At this point the book is just past the halfway mark, and he starts to hurry his tale along. When he tells us in Chapter Five that we will now skip over the next ten million years, because it was a time of barbarism and stasis, we understand that we are entering a visionary dream. (Ten million years: what an enormously long span! If we go back ten million years from our own day, nothing remotely like a human being has yet evolved.) In the remaining pages Stapledon unfurls one successor species after another—there will be eighteen types of human being in all, over a span of two billion years—and, by so doing, set a mark of inventiveness that the rest of us have been striving to match for nearly eighty years. As he piles one wonder atop another he swings the reader’s mind as though in a centrifuge, and then sends it swirling agreeably off to undreamed-of distant places.

But the book isn’t just a zoo of fantastical entities. What is really unrolling before us is a pattern of cyclical history—evolutionary leaps, the development of stunningly enlightened civilizations, inevitable collapses into barbarism or even worse, and, eventually, some new resurgence. In the guise of fantasy he is actually creating an allegory of our own species’ uncertain climb from its early days of savagery to what we smugly think of as our grand modern era, and reminding us that human progress is an uncertain thing and that the direction of the march is not always upward.

* * *

There are problems of scale, as that ten-million-year leap indicates. Some events, like the political struggles of our own near future and the onset of the Martian invasion, are told in very fine detail. Others are grandly skipped over (the Tenth through Thirteenth Men get only a single page for all four species). Stapledon is aware of this, and explains it by saying that he’s trying to make his book comprehensible to readers of our own day.

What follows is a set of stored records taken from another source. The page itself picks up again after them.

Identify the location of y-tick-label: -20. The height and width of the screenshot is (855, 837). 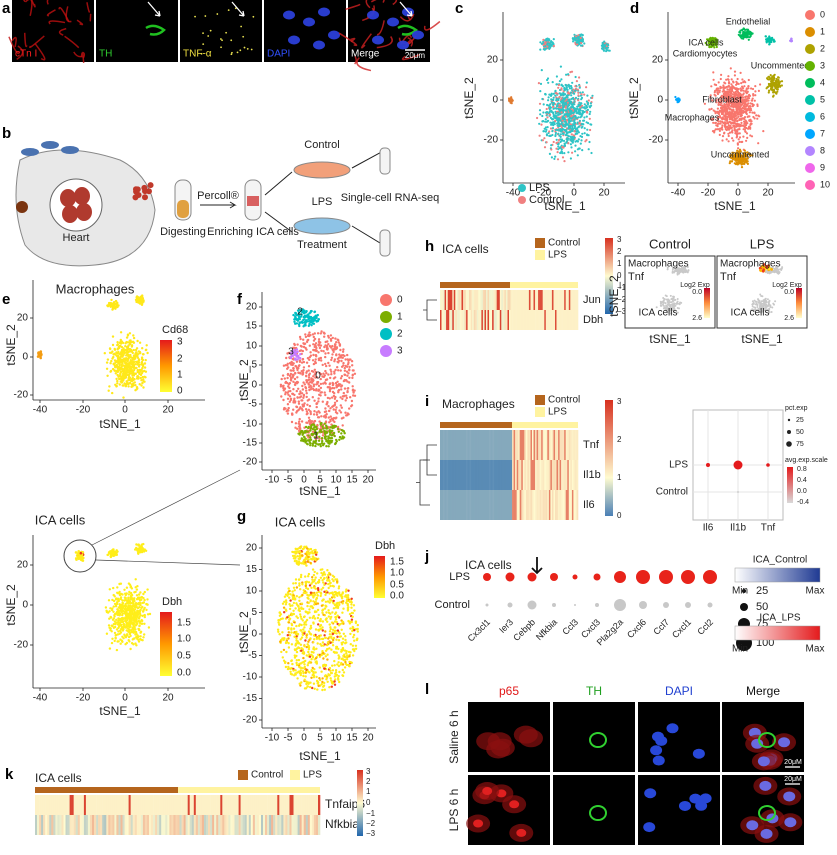
(492, 140).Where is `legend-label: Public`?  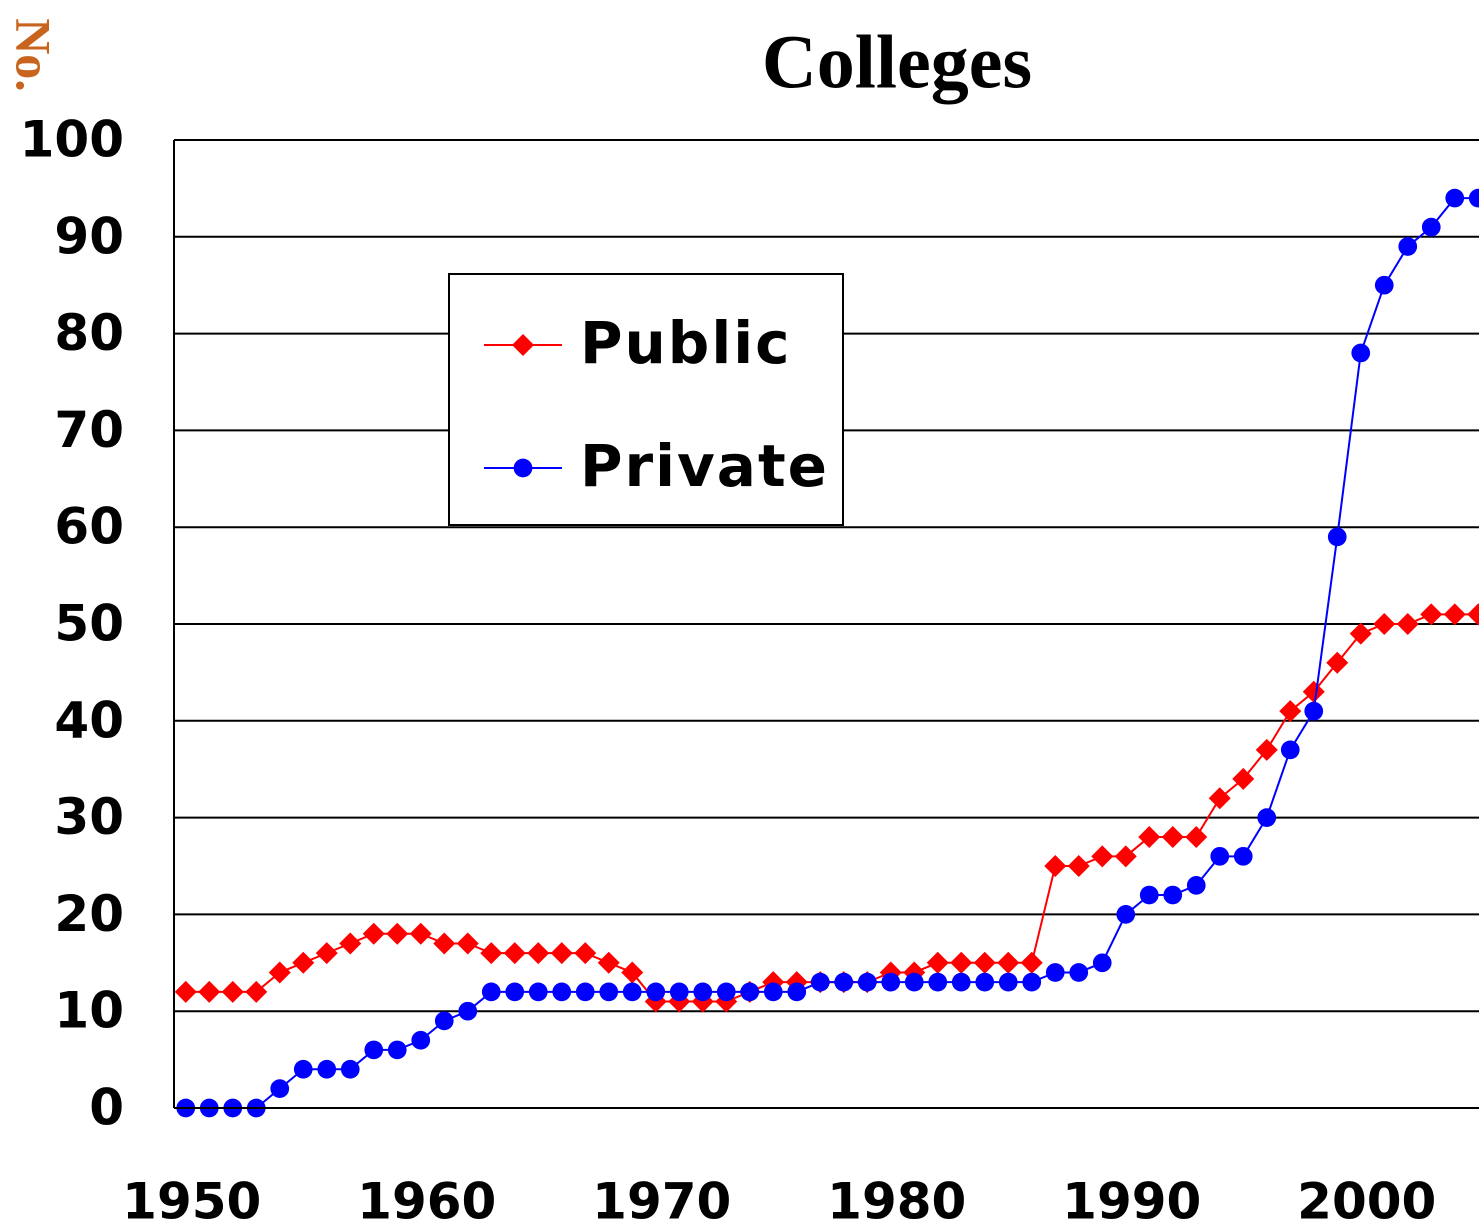 legend-label: Public is located at coordinates (686, 343).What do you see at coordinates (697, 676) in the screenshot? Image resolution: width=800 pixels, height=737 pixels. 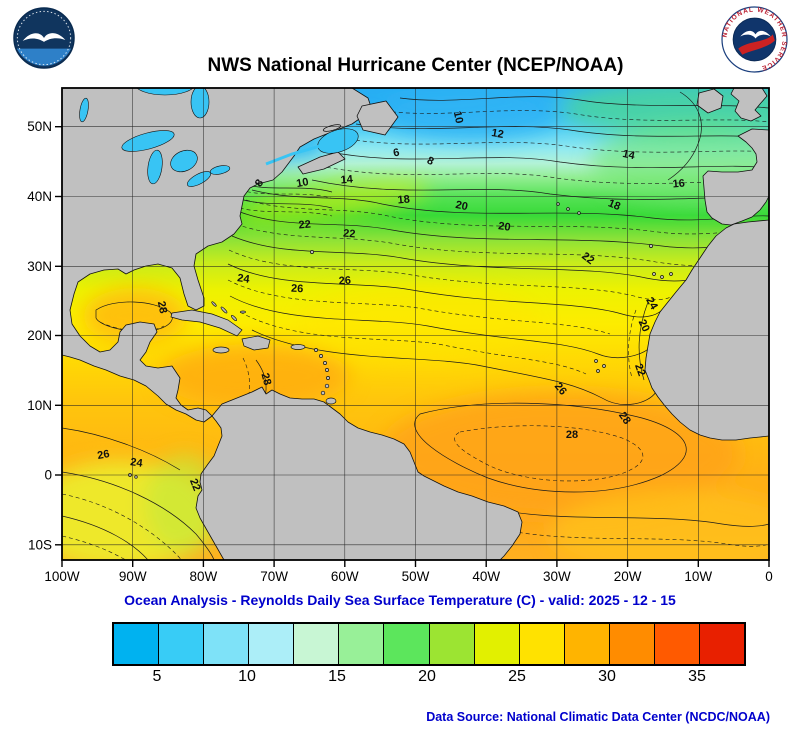 I see `colorbar-tick-label: 35` at bounding box center [697, 676].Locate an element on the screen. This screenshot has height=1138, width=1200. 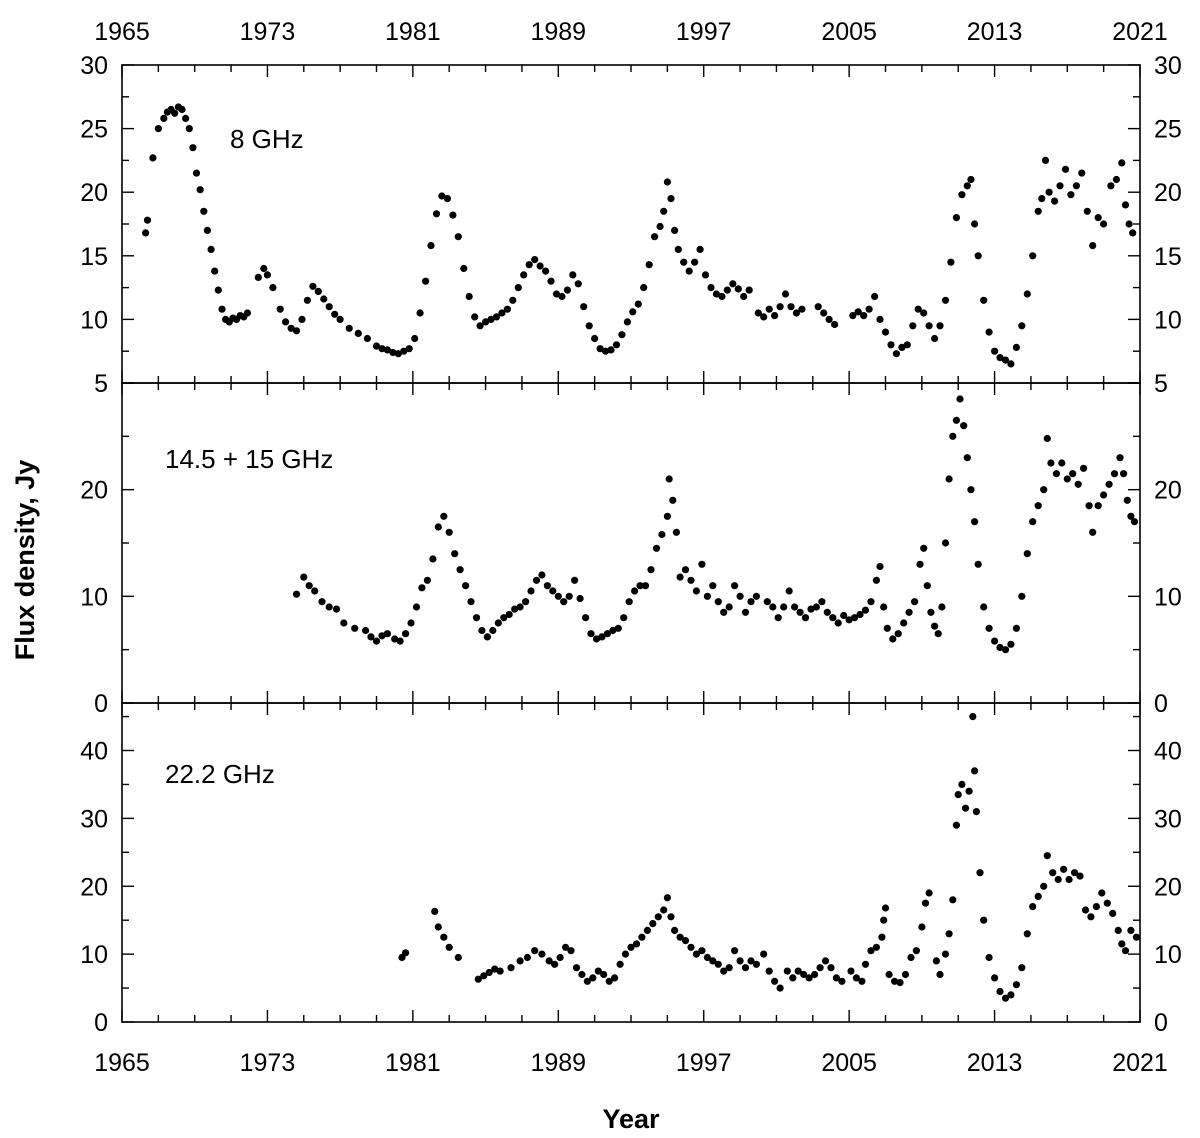
x-tick-label-bottom: 2021 is located at coordinates (1140, 1063).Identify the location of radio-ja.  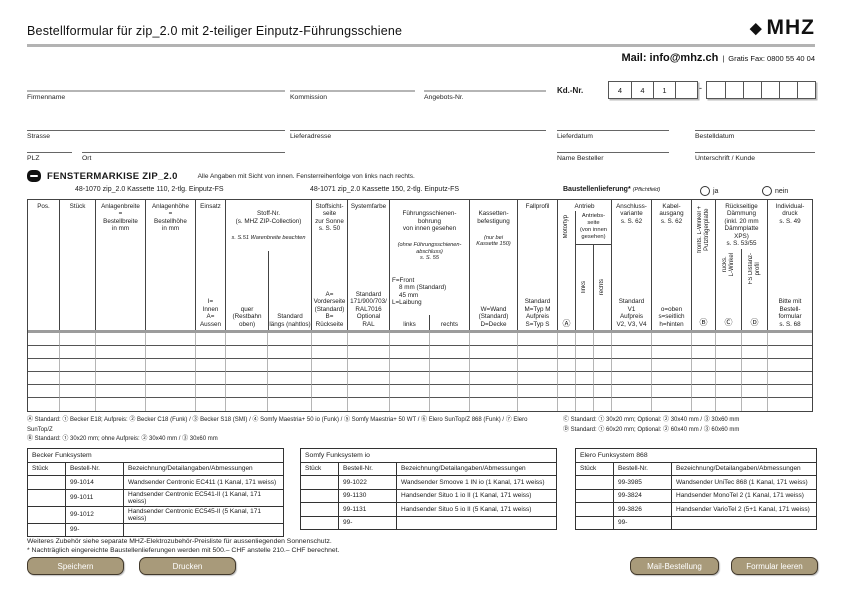
(705, 191).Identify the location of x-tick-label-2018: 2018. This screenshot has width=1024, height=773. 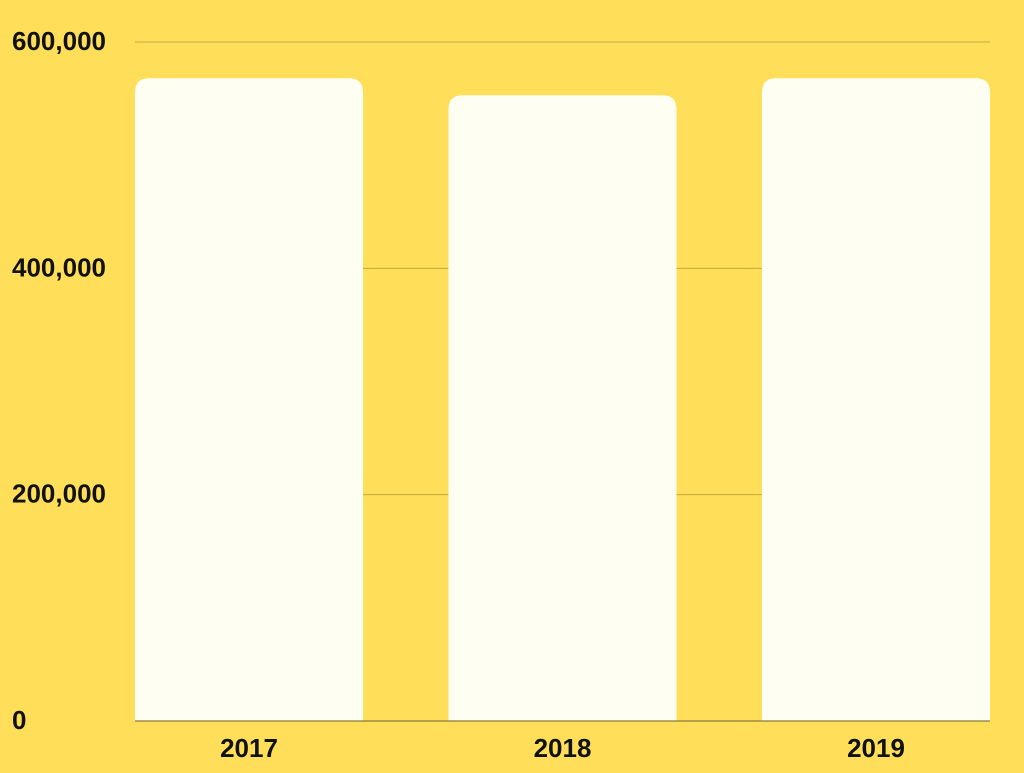
(563, 748).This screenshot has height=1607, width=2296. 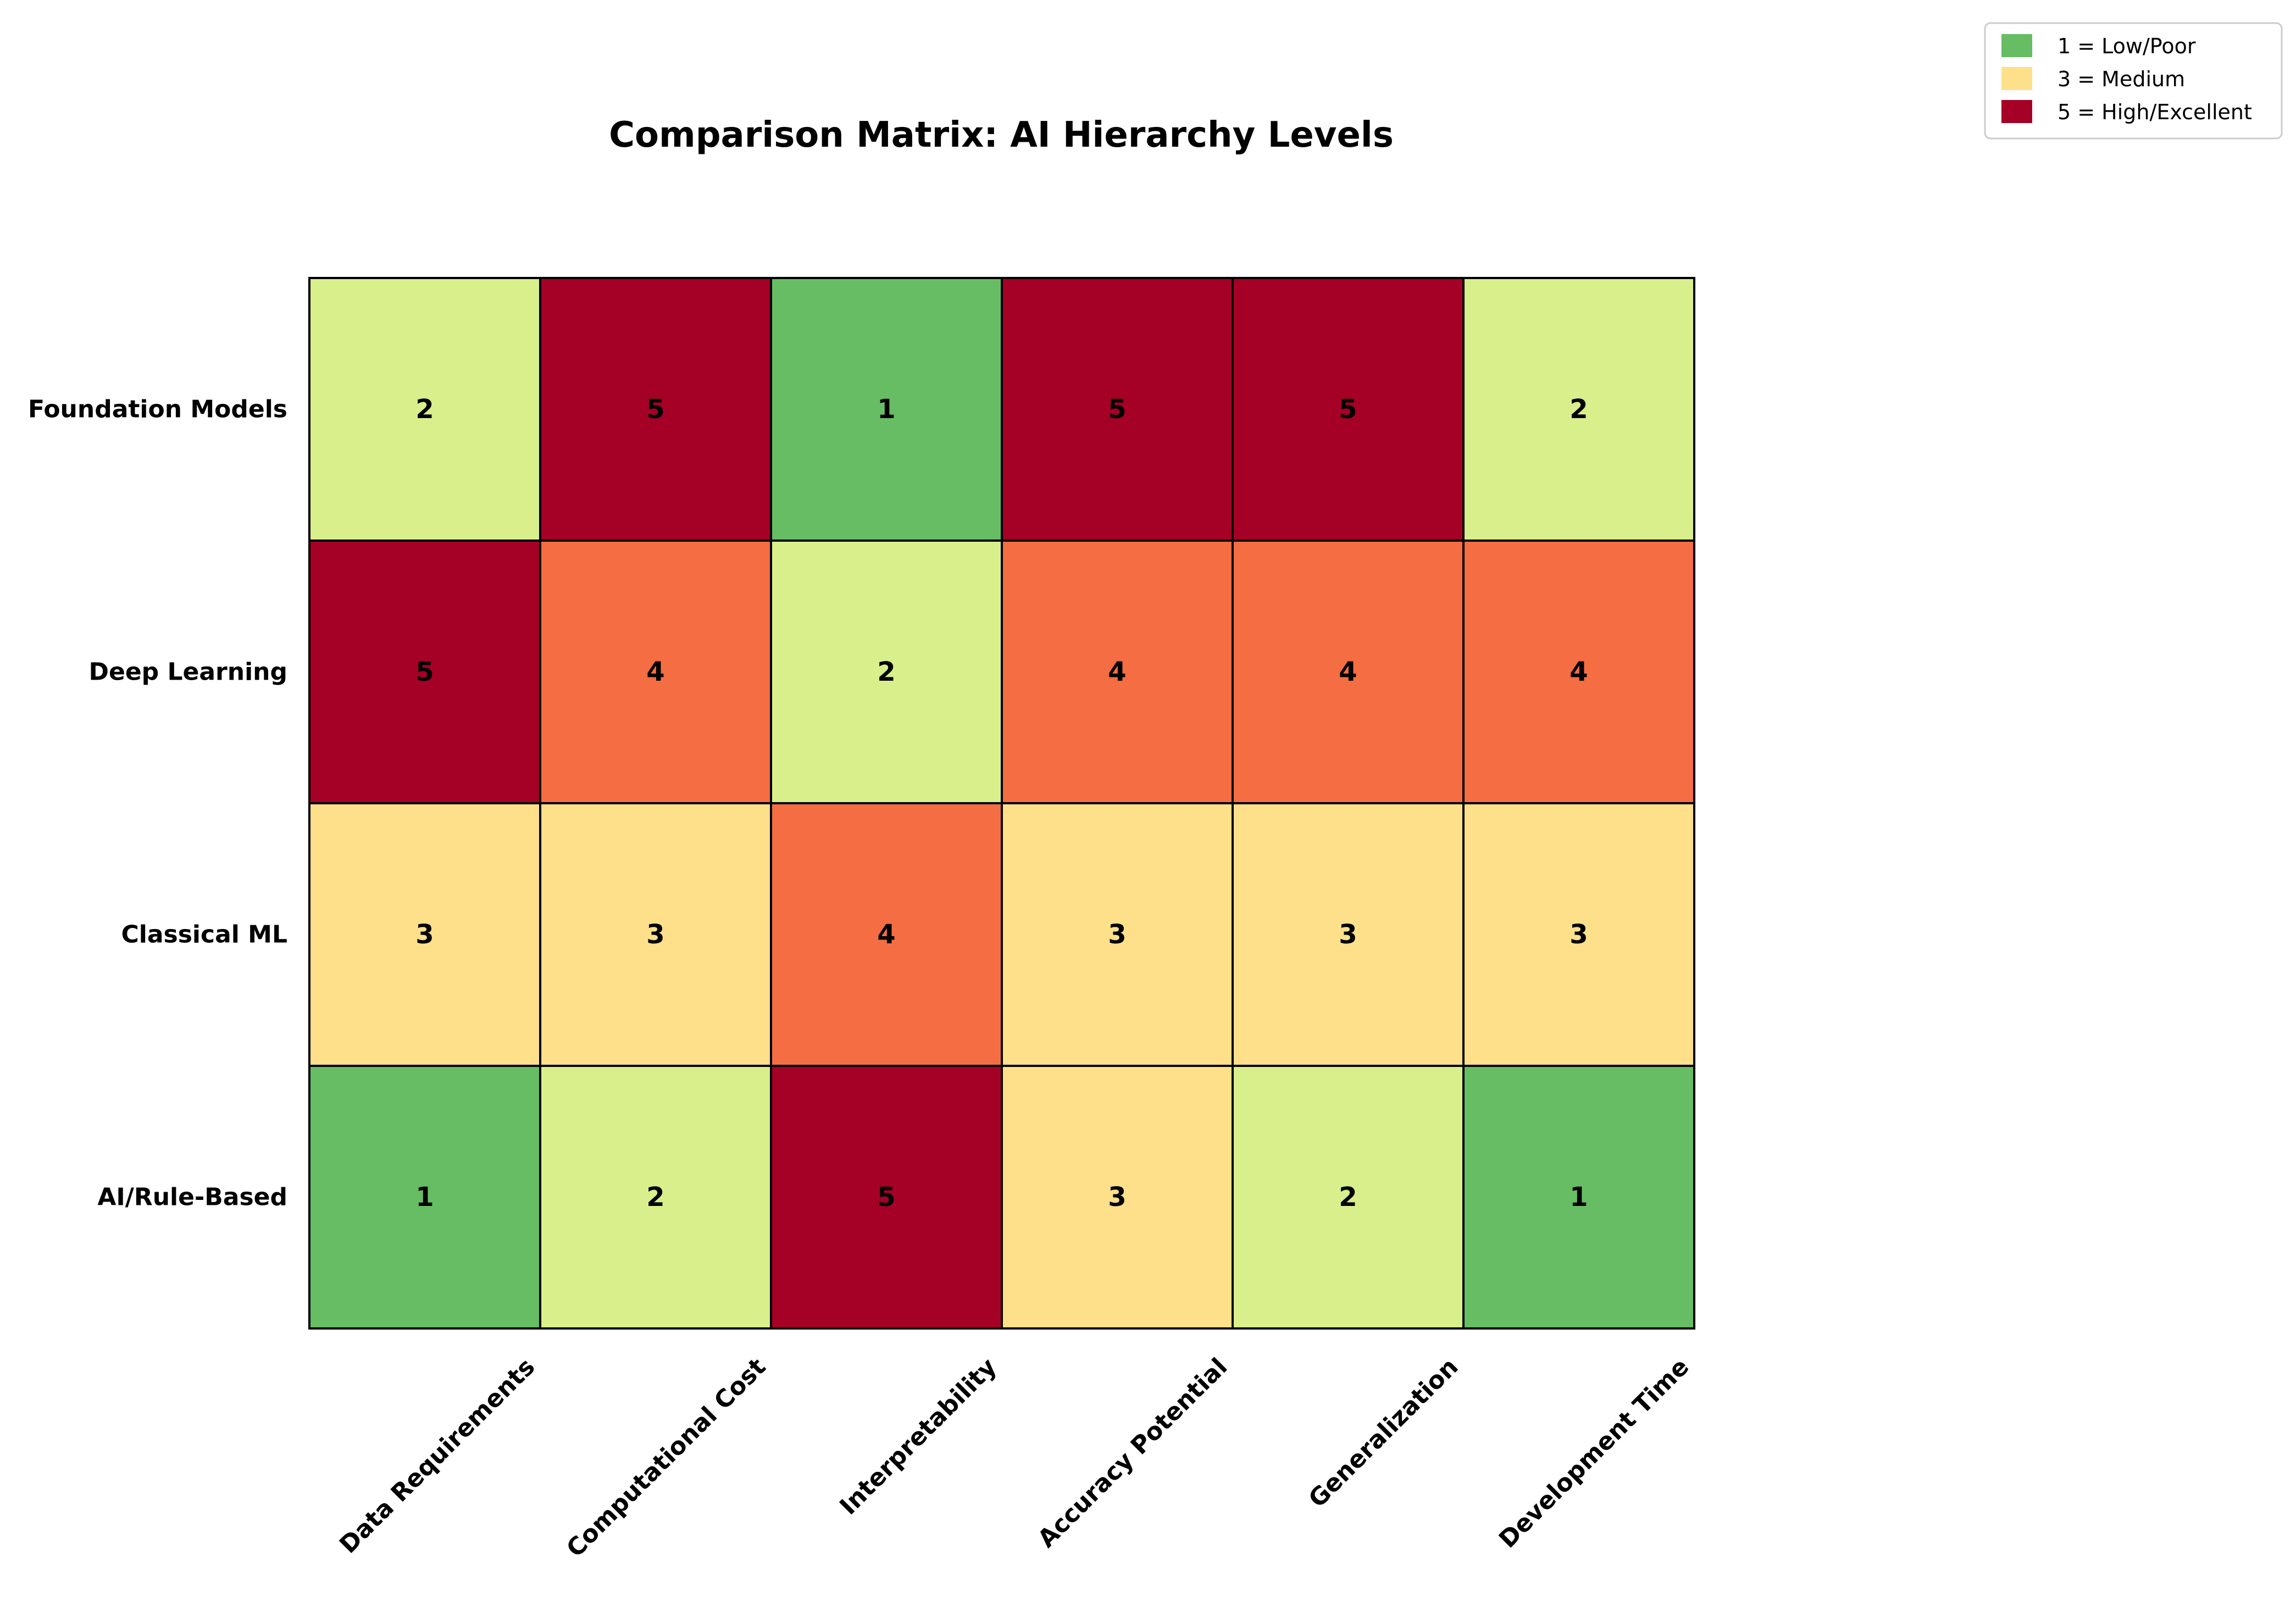 What do you see at coordinates (188, 672) in the screenshot?
I see `row-label: Deep Learning` at bounding box center [188, 672].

He greatly underestimates the pace of scientific advance. “It did not take the Fifth Men many centuries to devise a tolerable means of voyaging in interplanetary space,” he tells us, though the Fifth Men are a wondrous race of near-immortal superbeings, and we pitiful primitive First Men managed the trick only a decade after Stapledon’s death. As for gene-splicing, which we have already developed, Stapledon finally allots it to the Third Men, forty million years in our future, who begin with “simple breeding experiments, but later . . . by crude physiological manipulation of the young animal, the fetus, and (later still) the germ plasm.” On the other hand, the Martians get to Earth by traveling on the solar winds, possibly the first mention of this concept in science fiction.

 

Again and again Stapledon shows himself to be an amateur novelist by a curious lack of specificity: the chain reaction that destroys the world of the Second Men is caused by a “critical element,” but he doesn’t tell us which one, and the historical records of that era are stored on metal plates “constructed of an immensely durable artificial element,” a Gernsbackian construction that no modern SF writer would have used. He speaks of “ingenious methods” for solving a problem, and “a certain marine salt” as a cause of infant mortality, but doesn’t specify. Such vagueness recurs many times. But these flaws don’t matter. The book is a breathtaking vision, one of the greatest works of science fiction ever written. And—after a dark epilog that seems to foreshadow the terrible war only nine years in Stapledon’s future—comes a marvelous epilog to the epilog, with the dazzlingly endowed Eighteenth Men at the brink of extinction, summing up humanity’s two billion years of cyclical striving: “Man himself, at the very least, is music, a brave theme that makes music also of its vast accompaniment, its matrix of storms and stars. Man himself in his degree is eternally a beauty in the eternal form of things. It is very good to have been man. And so we may go forward together with laughter in our hearts, and peace, thankful for the past, and for our own courage. For we shall make after all a fair conclusion to this brief music that is man.”